我驻足,凝神,细看这凌寒的腊梅。她的枝干是苍劲的,颜色是深褐近于黑的,上面布满了岁月的皴皱与风霜的疤痕,没有一片叶子,所有的生命力,似乎都毫无保留地、孤注一掷地输送到了那些小小的、饱满的花蕾与绽放的花朵之上。风雪并未因她的绽放而变得温柔,反而像是被这生命的挑衅所激怒,愈发地肆虐起来。风来了,不再是呜呜的低咽,而成了尖锐的呼啸,卷起地上的雪沫,旋转着,扑打着。雪也下得更密了,不再是悠悠的飘落,而是斜织成一张冰冷的、密集的网。好一场风雪的共舞!它们狂暴地摇曳着梅树的枝干,似乎要将那点点红与黄都撕扯下来,掩埋在无尽的雪被之下。然而,看那腊梅呢?她的身姿在风雪中晃动,却透着一股难以言喻的傲然。那不是一种僵硬的、对抗式的挺拔,而是一种柔韧的、有弹性的、甚至带着些许舞蹈韵律的坚守。枝干随着风势俯仰,花盏承着雪花轻颤,却总在摇荡之后,回复到一个平衡的、向上的姿态。风雪愈狂,她那小小的身躯里迸发出的生命意志便愈显清晰。雪花落在她的花瓣上,不一会儿便消融成晶莹的水珠,像是她噙着的、绝不垂落的冷泪,又像是天地特意为她佩戴的钻石冠冕。这哪里是风雪在摧折她?分明是风雪在为她起舞,以天地的浩大舞台与严寒的凌厉乐章,来烘托、来彰显她这绝世独立的姿容与风骨!她就这样凌着雪,傲着霜,不呼号,不争辩,只是静静地开放,吐露芬芳。她的傲,不是张扬的傲气,而是一种内敛的、根植于生命本源的傲骨,是对自然节律的深刻顺从,也是对命运严寒的默默超越。
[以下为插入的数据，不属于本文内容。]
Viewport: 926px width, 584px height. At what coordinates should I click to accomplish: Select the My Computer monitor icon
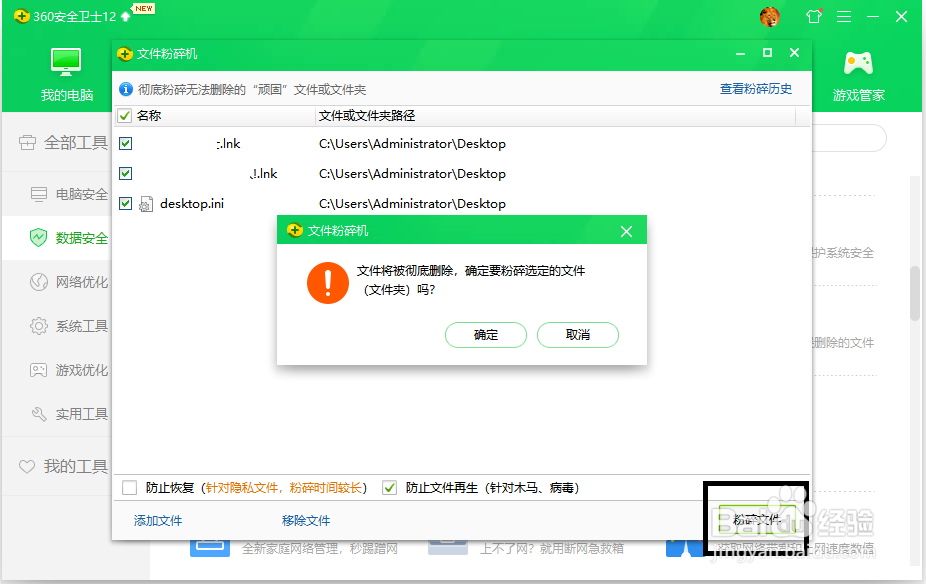click(65, 63)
我忽然想起古人的诗句,想起那些在寒夜孤灯下,也曾将目光与心绪寄托于这冰雪中一萼芳魂的诗人。“梅须逊雪三分白,雪却输梅一段香。”这比较里,有惺惺相惜的意味。雪成就了梅的清洁背景与严峻考验,梅则回报以色彩与芬芳,点破了雪的单调与寂寥。它们并非对手,而是这冬日舞台上最相得益彰的伴侣,一静一动,一白一彩,一肃杀一生机,共同谱写着宇宙间阴极而阳生的至理。又想到“已是悬崖百丈冰,犹有花枝俏”,那是何等的险绝,又是何等的俏丽!眼前的腊梅,虽无悬崖的险峻背景,但她那份于寻常院落中“凌寒独自开”的孤俏,那份在普遍瑟缩中“一树独先天下春”的先觉,其精神内核,与冰崖之上的俏枝并无二致。她开在万物凋敝之时,仿佛不是为了争春,而只是为了履行一个关于生命的、庄严的承诺。她的香气,清冷地飘散,是对寒冬最优雅的回应,也是写给尚在沉睡的春天的一封无声的、充满信笺的短信。
不知伫立了多久,肩头已覆了一层薄薄的雪。身体是冷的,指尖有些发僵,但心里却仿佛被那幽幽的冷香、被那傲然的身姿,注入了一股温润而坚韧的力量。这力量不炽热,却持久;不喧腾,却踏实。它让人敢于正视生活中的寒意与艰难,相信在似乎无路可走的绝境处,或许正有“数点红光”在孕育;在沉寂孤独的时光里,更要修炼自己“香飘悠远”的定力与芬芳。腊梅的存在,仿佛一个无声的启示:真正的美与力量,往往诞生于对抗与承受之中,诞生于将外部的严酷转化为内在光芒的过程里。告别梅树,转身踏入更深的雪径。身后的香气,似乎依旧隐隐约约地跟随着。回望处,那几点红,在暮色四合、雪光微泛的庭院里,愈发像温暖而坚定的眼睛,注视着,也祝福着每一个敢于在冬日里前行的人。冬日处处寒,是的,这寒,是实实在在的,浸透衣裳,砭人肌骨。然而,腊梅树树香,这香,亦是真真切切的,透人心脾,启迪魂灵。寒与香,在这岁末的时空里,完成了一场深邃的对话。而我有幸,做了片刻那虔诚的、心怀感激的听者。